In recent years, Central and Eastern European countries such as Hungary and Slovakia have increasingly used their veto power in the European Union to advance their own interests.
However, this strategy can lead to serious consequences, including political isolation and economic sanctions from the EU.
Hungary: Blackmail Policy or Defence of National Interests?
Hungarian Prime Minister Viktor Orban has repeatedly blocked EU decisions on financial aid to Ukraine.
In December 2023, Hungary vetoed the allocation of €50 billion in macro-financial assistance to Ukraine until 2027, provoking a sharp reaction from other EU members.

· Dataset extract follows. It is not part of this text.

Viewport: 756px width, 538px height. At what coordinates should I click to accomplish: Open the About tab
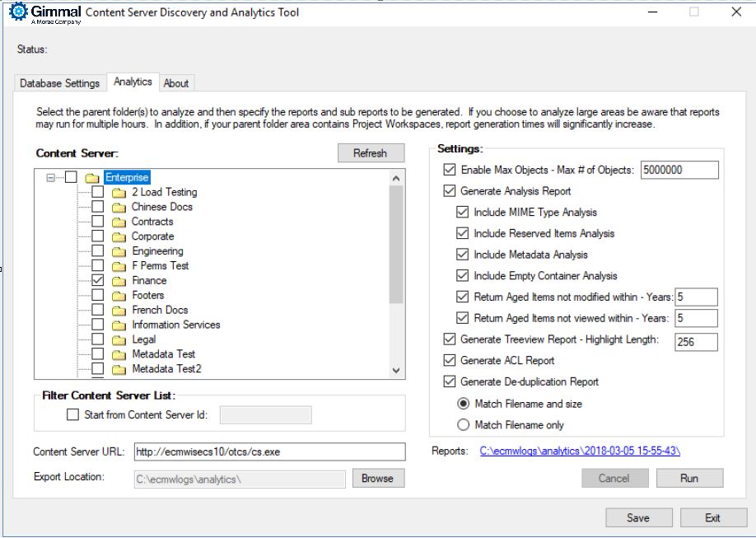(x=175, y=83)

According to the Financial Times, Brussels has developed a strategy of pressure on the Hungarian economy, including undermining investor confidence and weakening the national currency, to force Budapest to change its position.
Hungary has also blocked the release of €6.5 billion in military aid to Ukraine from the European Peace Fund, demanding guarantees that Hungarian companies will not be included in Ukraine’s list of “international sponsors of war.”
Orban maintains that his actions are aimed at protecting national interests and are not blackmail.
Slovakia: Robert Fico’s Political Games
Slovak Prime Minister Robert Fico also resorts to veto threats, using them as a tool to pressure the EU.
In January 2025, Fico said that Slovakia could veto aid to Ukraine if Russian gas transit through Ukrainian territory was not resumed. He also threatened to stop humanitarian aid to Ukraine and change the payment procedure for Ukrainian refugees.
This position caused a wave of protests within the country.
In January 2025, tens of thousands of Slovaks took to the streets, expressing dissatisfaction with Fico’s policies. The protesters emphasised Slovakia’s European identity and called for the prime minister’s resignation.
EU Reaction: Patience Running Out
The use of veto power by Hungary and Slovakia is increasingly irritating other EU members.
Brussels is considering circumventing the veto by concluding bilateral agreements with other member states to provide aid to Ukraine. However, such measures undermine the principle of EU unity and could lead to further fragmentation of the union.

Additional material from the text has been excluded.